Use Mage: The Awakening when your table wants supernatural play to shape real choices. It is most worth comparing for mystery, horror intensity, player power level, faction politics, and whether supernatural forces are threats, identities, or tools. Mage: The Awakening is a modern occult RPG about willworkers, hidden orders, and dangerous magic that...
Use The Dresden Files RPG when your table wants supernatural play to shape real choices. It is most worth comparing for mystery, horror intensity, player power level, faction politics, and whether supernatural forces are threats, identities, or tools. The Dresden Files RPG immerses players in a modern urban fantasy world filled with supernatural intrigue,...
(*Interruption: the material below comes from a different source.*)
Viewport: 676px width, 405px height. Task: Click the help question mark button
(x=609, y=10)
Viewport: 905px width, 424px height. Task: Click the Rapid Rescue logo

Urban fantasy focuses supernatural forces through modern cities, hidden societies, magic, factions, and everyday life.
Use horror when supernatural forces should create fear, vulnerability, dread, or survival pressure.
Many supernatural campaigns are built around strange cases, clues, hidden motives, and impossible revelations.
PbtA games such as Monster of the Week are strong when supernatural play should move through character-driven episodes and hard choices.